Whether it is pre-sales or after-sales, customer service is the bridge of communication between merchants and customers. No one can resist a customer service lady with fluent and sweet voice, good logical thinking ability and communication skills. But is every customer service a beautiful young lady or a handsome young man? Naturally not.
With the development of artificial intelligence, intelligent customer service continues to replace or assist human customer service in all walks of life. Among them, conversational AI has become an important position for enterprise intelligent customer service. According to data from iResearch, the market size of domestic conversational AI in 2021 will be 4.5 billion yuan, driving a scale of 12.6 billion yuan. It is estimated that in 2026, the market size of conversational AI will reach 10.8 billion yuan, and the driving scale will exceed 38.5 billion yuan.
Through intelligent customer service, most simple problems can be quickly solved by self-help, and complex problems have the opportunity to be solved manually and efficiently. In the process of serving users, intelligent customer service can provide core capabilities of intelligent customer service such as question recommendation, question understanding, dialogue management, answer supply, speech recommendation and conversation summary, in order to achieve low-cost, high-efficiency, high-quality communication with users.
Although the proportion of intelligent customer service in the market exceeds that of manual customer service, the humanized intelligent customer service experience still faces many challenges due to the technical development of voice recognition, speech synthesis, intelligent dialogue, knowledge graph and other fields.
1. Domain adaptation of the vertical domain model
In the field of intelligent customer service, dialogue is a key link in service. Due to the different professional vocabulary in each field, general speech recognition models or natural language processing models cannot always accurately identify the true meaning behind each keyword. Since the academic community currently uses general-purpose deep learning models trained on open source clean data, model adaptation for each domain is the key to deploying intelligent customer service in each vertical domain. For example, customer service in the medical field and customer service in the field of financial lending sales are definitely different. The construction of this question and answer database requires long-term accumulation and manual collection and sorting.
2. Real-time feedback requirements
Studies have shown that human tolerance for smartphone response time is about 4 seconds. In normal chat, the time tolerance for interaction between people is probably no more than 5 seconds.
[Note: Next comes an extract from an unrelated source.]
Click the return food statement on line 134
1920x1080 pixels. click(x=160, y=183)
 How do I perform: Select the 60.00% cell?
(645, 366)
This shows that intelligent customer service needs to have the ability to deal with problems in real time, that is, online reasoning of knowledge graphs, online recognition and synthesis of speech, understand the user's intent within the interaction tolerance time and give the user a satisfactory response. This requires high real-time performance of each module of the intelligent customer service system.
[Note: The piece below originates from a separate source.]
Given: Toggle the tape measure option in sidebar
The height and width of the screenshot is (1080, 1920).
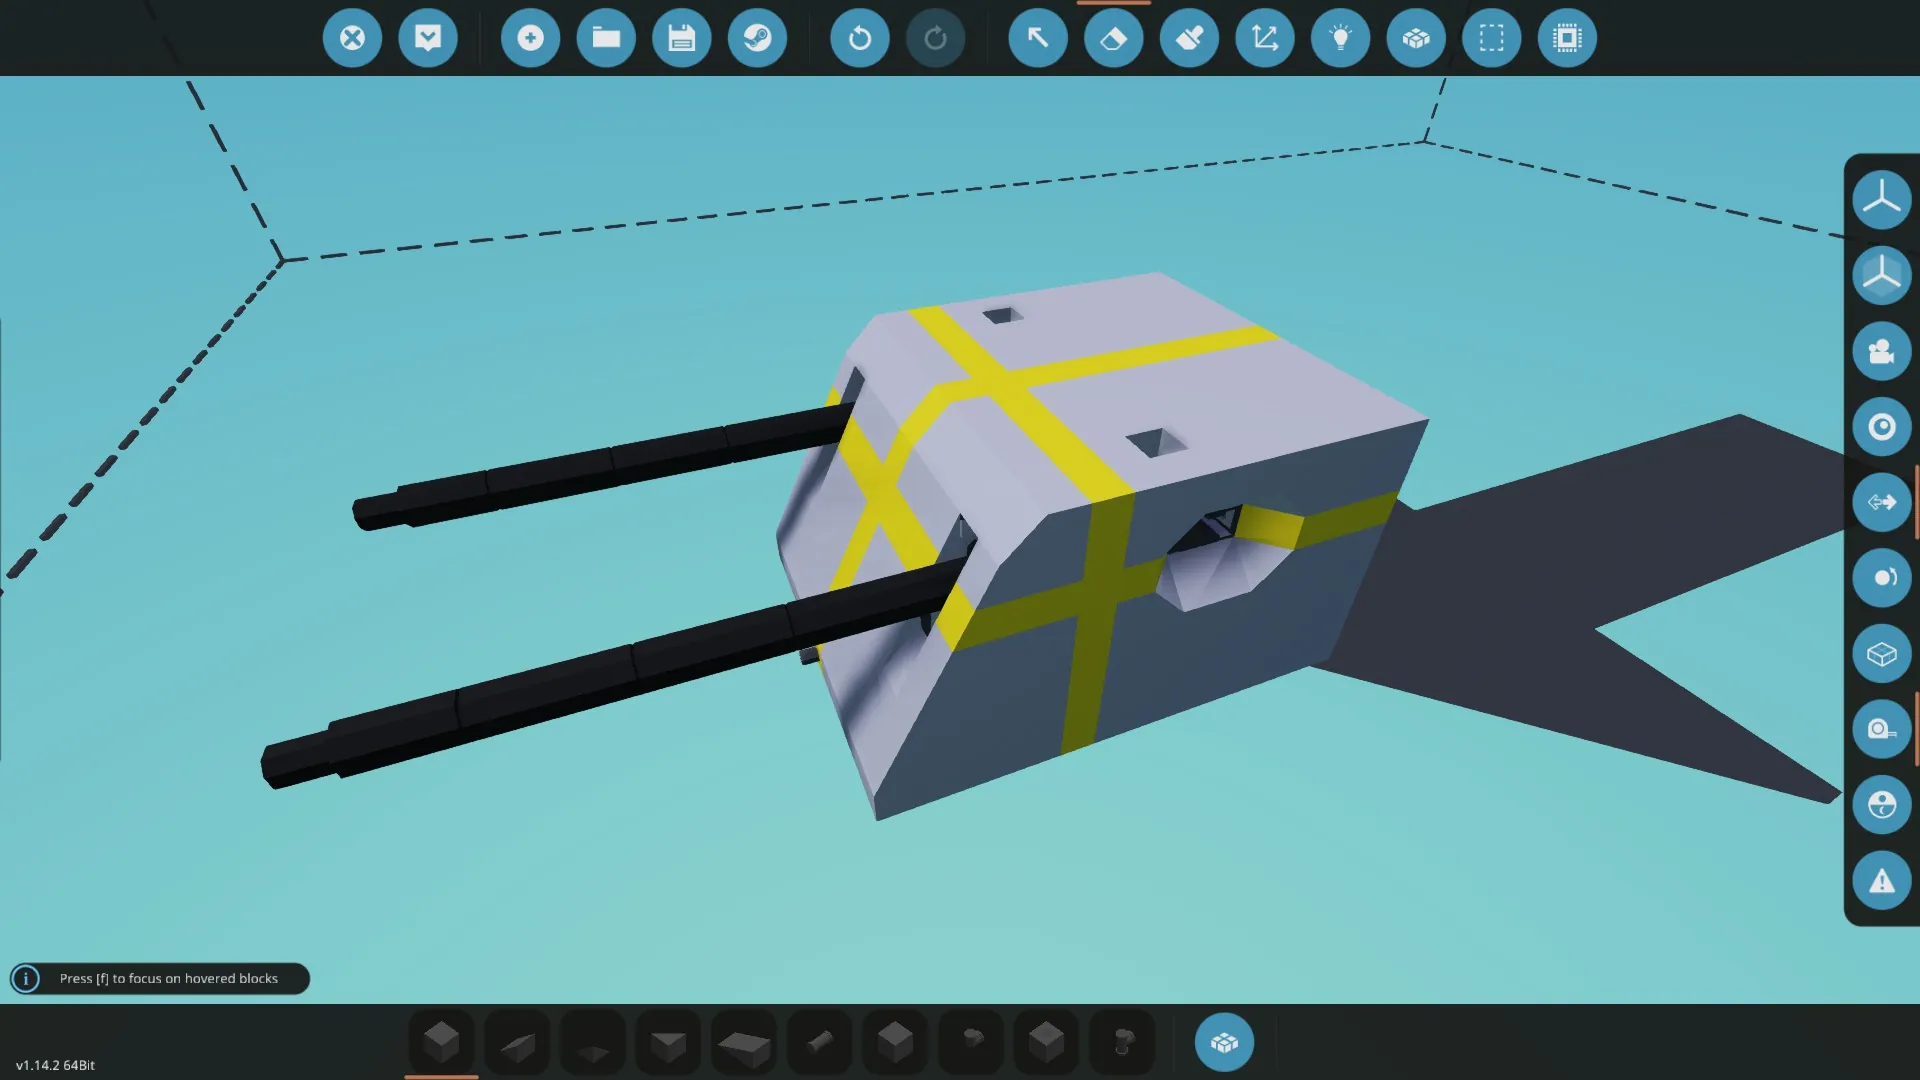Looking at the screenshot, I should [1881, 729].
3. An anthropomorphic user experience
At present, the intelligent customer service on the market is still in the early stage of development. It can only retrieve keywords from the inherent knowledge database to answer questions, and cannot intelligently generate a question-and-answer mechanism. A major challenge is how to mine a sound knowledge graph from the data of each vertical domain and guide the intelligent customer service to generate a sound question and answer generation mechanism, so as to face various problems more tactfully. Often, instead of asking any questions, they all answer with the same content, causing various complaints from customers. Furthermore, there are high requirements for the synthesis of simulated human voices in the field of speech synthesis. If the customer finds that a robot is the first to answer their call instead of a human customer service agent, they often feel annoyed and frustrated. Figuring out how to synthesize speech that is warm, logical, and able to understand user intentions like a human and give reasonable solutions is also one of the keys to the popularization of intelligent customer service.
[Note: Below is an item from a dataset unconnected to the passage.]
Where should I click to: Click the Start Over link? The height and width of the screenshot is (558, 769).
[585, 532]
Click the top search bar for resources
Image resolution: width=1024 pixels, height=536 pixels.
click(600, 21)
1. Collection of professional data
Adaptation to different domains is the key to distinguishing humans from intelligent machines. Facing the promotion of intelligent customer service in each vertical domain, it is naturally inseparable from the collection of various intra-domain data. Adapting a deep model to this field through a small amount of intra-domain data is an eternal topic in academia and industry. The key to this topic is the collection of data in the domain. Data collection involves a lot of professional knowledge and consumes a lot of manpower and material resources. Professional data companies like MagicData are needed to provide the cornerstone for artificial intelligence. At present, MagicData has a large number of customer service dialogue data, involving many different fields, scenarios, and languages. Some examples are as follows:
2. Online training and lifelong learning
Whether it is the real-time feedback mentioned above or the anthropomorphic user experience, intelligent customer service needs to be smarter and smarter; able to quickly understand customer intentions and know the solutions well. This relies on optimizing the service process, improving the customer service experience, accumulating online data, training data online and letting the deep learning model learn for life. Setting up online data accumulation, online learning, and lifelong learning can build a more complete knowledge map, making customer service more intelligent, witty, and responsive.
The key to the popularization of intelligent customer service and the improvement of user experience is a large amount of intra-domain data. Just like the concept of Data-Centric AI proposed by NIPs in 2021, companies from diverse industries such as automotive, electronics, and medical device production have achieved significant gains in deploying AI and deep learning-based solutions in manufacturing scenarios compared to traditional rule-based implementations. progress. Experiments also show that data-centric improvements can build computer vision applications 10 times faster, reduce application deployment time by 65%, and improve accuracy by up to 40%. Data usage is the cornerstone of AI development.